Fouad Boussouf mit einer österreichischen Erstaufführung des Stückes „Fêu“ zu Gast beim „Bregenzer Frühling“ (Foto: Antoine Friboulet)
Silvia Thurner · 28. Mai 2018 · Musik

(Wirk)mächtige Musik – Das Symphonieorchester Vorarlberg und Gérard Korsten schwelgten im Klang

Mit einem spannenden Programm sowie hervorragenden Werkdeutungen verabschiedete sich Gérard Korsten als Chefdirigent des Symphonieorchesters Vorarlberg. Unter dem Leitgedanken „missbraucht – verfemt“ erklangen einerseits von den Nationalsozialisten missbrauchte Kompositionen von Liszt und Wagner sowie andererseits Werke der Komponisten Korngold und Hindemith, die vertrieben worden sind. Das groß besetzte SOV und Gérard Korsten bescherten dem Publikum imponierende Hörerlebnisse, doch am meisten bewegte Benjamin Schmid mit seiner eindrücklichen Interpretation des Violinkonzertes von Erich Korngold. Zum Abschluss dankten der Geschäftsführer Thomas Heißbauer, SOV-Präsident Manfred Schnetzer und Landesrat Christian Bernhard dem verdienstvollen Ehrendirigenten Gérard Korsten für sein 13-jähriges Wirken und ernannten ihn zum Ehrendirigenten auf Lebenszeit.

Der Geiger Benjamin Schmid ist bekannt für seine durchdringende Spielart. Mit dem Symphonieorchester Vorarlberg musizierte der in Salzburg und Bern lehrende Musiker bereits öfters zusammen, doch diese Werkdeutung von Korngolds Violinkonzert in D-Dur, op. 35 wird noch lange in Erinnerung bleiben.

Energien freisetzen

Das hoch romantische, gleichzeitig auch dramatische und klangmalerische Violinkonzert spielte Benjamin Schmid mit einer derart eindrücklichen Aussagekraft und facettenreichen Tongebung, dass wohl vielen eine Gänsehaut über den Rücken lief.
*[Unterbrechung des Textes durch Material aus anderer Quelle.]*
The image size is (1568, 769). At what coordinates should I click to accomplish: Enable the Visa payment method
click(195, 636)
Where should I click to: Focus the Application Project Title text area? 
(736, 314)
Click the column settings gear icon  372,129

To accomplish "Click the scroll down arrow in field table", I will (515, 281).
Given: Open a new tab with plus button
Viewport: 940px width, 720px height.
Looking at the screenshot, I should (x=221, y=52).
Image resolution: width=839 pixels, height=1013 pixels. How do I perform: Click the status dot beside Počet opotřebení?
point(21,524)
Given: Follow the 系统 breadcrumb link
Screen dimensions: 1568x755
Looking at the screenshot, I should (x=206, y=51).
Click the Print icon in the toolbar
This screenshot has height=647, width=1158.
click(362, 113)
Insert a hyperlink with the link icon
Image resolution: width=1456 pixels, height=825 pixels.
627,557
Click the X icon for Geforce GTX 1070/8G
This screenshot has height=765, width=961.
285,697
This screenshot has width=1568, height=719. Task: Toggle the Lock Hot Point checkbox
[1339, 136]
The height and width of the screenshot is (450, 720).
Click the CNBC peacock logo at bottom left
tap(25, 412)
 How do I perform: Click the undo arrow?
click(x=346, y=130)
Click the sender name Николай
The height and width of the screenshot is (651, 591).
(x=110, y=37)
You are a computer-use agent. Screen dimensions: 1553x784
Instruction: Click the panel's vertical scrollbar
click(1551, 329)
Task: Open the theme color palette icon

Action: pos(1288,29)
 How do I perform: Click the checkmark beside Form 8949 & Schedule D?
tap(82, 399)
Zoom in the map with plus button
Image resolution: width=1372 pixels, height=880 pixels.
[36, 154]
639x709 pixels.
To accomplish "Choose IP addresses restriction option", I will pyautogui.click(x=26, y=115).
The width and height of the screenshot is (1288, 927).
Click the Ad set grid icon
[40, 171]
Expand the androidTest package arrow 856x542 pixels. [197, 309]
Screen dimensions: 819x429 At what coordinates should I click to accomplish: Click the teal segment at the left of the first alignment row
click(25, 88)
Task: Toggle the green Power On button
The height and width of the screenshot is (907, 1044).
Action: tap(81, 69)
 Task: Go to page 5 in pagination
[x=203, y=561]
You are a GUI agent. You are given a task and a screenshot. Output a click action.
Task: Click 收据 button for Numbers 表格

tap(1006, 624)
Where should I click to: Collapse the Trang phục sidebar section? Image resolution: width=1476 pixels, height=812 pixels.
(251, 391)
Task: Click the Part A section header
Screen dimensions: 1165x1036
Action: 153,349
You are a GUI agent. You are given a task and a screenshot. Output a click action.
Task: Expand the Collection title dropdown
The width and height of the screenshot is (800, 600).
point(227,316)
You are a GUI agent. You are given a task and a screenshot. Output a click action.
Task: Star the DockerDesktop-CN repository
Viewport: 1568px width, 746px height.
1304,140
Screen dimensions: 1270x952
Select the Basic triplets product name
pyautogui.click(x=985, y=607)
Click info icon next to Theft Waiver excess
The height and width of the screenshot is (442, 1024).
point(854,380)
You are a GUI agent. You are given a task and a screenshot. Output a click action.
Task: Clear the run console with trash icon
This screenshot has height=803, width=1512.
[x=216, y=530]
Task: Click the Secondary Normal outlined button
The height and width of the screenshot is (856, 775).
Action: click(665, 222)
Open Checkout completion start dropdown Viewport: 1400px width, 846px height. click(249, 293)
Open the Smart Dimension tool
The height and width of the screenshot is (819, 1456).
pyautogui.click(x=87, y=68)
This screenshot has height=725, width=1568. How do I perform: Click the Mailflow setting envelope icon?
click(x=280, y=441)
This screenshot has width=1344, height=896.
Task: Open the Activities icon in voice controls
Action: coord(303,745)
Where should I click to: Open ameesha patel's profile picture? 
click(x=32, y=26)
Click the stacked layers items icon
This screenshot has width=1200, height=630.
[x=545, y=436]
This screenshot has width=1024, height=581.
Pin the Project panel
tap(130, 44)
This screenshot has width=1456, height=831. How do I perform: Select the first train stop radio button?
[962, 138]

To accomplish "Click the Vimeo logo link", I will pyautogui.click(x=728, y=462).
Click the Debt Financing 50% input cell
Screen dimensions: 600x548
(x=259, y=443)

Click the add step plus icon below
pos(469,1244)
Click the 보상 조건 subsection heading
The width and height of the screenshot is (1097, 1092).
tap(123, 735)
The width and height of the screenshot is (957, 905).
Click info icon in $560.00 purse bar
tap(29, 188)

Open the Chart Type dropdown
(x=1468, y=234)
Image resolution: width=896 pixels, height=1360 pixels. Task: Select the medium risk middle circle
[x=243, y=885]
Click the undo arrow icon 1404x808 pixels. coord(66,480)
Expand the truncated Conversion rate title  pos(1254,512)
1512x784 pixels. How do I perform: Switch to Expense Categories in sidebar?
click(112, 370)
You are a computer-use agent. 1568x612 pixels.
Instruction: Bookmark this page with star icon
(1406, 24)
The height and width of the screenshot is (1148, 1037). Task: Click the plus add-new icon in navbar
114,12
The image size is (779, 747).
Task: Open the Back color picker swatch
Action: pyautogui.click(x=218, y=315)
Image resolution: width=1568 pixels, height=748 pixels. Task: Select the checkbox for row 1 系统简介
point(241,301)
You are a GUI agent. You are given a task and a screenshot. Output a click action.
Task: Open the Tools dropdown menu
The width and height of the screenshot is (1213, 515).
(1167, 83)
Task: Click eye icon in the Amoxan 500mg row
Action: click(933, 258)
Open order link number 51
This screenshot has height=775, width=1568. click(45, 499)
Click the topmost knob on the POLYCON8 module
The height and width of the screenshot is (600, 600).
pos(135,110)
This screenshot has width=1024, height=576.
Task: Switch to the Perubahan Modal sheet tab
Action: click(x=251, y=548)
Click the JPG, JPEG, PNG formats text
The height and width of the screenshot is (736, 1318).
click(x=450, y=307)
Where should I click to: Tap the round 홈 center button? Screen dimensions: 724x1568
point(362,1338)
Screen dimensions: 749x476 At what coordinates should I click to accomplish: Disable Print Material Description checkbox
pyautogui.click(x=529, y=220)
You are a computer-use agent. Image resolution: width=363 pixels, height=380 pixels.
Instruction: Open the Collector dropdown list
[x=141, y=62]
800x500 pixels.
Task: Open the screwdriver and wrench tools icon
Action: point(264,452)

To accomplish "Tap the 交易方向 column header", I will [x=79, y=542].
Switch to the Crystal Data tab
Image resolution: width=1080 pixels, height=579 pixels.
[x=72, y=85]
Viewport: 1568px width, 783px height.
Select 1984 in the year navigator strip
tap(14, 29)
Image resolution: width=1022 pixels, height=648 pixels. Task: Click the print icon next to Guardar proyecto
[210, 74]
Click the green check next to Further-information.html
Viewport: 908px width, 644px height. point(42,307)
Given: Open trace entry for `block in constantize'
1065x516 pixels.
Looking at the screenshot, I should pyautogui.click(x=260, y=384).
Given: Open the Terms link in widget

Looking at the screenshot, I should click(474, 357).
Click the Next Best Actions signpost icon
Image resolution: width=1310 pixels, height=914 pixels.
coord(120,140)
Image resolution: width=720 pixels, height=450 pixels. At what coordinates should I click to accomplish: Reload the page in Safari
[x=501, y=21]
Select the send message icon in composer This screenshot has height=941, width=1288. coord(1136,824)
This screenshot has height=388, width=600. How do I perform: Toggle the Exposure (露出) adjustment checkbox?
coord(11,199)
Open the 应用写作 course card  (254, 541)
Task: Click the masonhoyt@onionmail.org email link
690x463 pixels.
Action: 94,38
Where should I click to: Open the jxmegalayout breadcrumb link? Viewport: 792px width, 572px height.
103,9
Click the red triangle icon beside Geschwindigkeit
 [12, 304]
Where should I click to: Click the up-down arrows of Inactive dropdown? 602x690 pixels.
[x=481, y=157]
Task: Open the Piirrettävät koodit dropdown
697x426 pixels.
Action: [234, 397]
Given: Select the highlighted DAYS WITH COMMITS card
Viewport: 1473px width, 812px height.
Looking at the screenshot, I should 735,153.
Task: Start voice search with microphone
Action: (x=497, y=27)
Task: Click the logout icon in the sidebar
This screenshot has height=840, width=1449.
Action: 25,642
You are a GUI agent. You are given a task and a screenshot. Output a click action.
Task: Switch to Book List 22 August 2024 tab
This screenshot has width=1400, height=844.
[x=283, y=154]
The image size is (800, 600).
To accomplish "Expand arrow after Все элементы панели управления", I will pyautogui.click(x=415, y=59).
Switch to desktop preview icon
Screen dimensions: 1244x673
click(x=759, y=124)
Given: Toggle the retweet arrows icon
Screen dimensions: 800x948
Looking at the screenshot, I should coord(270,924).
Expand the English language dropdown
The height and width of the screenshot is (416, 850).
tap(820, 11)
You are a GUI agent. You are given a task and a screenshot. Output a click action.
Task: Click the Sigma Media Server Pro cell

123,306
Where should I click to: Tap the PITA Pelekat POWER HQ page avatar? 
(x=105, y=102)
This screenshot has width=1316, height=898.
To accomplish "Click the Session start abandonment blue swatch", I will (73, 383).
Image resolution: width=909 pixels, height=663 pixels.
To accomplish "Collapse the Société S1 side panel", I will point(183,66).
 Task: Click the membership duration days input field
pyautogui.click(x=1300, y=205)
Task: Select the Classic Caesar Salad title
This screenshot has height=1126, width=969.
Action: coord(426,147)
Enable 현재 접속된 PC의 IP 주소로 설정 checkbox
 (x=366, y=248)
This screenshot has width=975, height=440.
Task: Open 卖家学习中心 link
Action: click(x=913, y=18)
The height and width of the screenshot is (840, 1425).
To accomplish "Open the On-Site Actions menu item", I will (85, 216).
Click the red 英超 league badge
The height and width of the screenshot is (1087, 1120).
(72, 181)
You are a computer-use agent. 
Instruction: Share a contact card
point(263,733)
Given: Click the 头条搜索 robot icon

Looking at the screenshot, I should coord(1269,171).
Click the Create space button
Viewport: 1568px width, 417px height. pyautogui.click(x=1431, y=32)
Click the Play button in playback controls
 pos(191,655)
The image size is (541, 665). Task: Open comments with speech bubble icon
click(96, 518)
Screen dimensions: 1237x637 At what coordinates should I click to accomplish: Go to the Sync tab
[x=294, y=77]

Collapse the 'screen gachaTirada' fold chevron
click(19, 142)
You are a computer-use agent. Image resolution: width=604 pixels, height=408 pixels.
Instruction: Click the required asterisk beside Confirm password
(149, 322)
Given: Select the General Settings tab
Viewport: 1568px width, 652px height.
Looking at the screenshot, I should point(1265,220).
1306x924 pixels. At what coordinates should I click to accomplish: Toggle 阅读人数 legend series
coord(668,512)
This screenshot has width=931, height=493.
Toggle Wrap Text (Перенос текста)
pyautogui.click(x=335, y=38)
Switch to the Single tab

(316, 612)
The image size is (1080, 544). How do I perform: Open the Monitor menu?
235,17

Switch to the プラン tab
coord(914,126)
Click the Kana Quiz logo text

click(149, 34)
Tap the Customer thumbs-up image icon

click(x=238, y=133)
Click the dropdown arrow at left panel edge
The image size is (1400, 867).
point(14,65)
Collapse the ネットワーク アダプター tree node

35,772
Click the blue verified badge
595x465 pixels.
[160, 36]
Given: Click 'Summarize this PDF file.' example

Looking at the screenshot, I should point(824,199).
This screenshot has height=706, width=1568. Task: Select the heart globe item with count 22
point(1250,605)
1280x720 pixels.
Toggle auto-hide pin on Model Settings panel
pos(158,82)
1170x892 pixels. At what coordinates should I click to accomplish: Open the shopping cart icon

Die Töne schattierte Benjamin Schmid mittels Vibrati in unzähligen Nuancierungen ab und darüber hinaus unterstrich er durch feine Glissandi die Intensität der Tonansprache. Dies waren jedoch lediglich zwei Beobachtungen einer Werkdeutung, über die es viel zu berichten gäbe. Energetisch kam dabei Benjamin Schmids Persönlichkeit zur Geltung.
Das Orchester wirkte präsent und gestaltete korrespondierende Passagen mit einer ausgezeichneten Pianokultur. Unter anderem lenkten Dialoge des Solisten mit Orchestermusikern die Aufmerksamkeit auf sich. Die clusterartige Tonschichtung am Ende des ersten Satzes und das Finale hinterließen überdies einen großen Eindruck.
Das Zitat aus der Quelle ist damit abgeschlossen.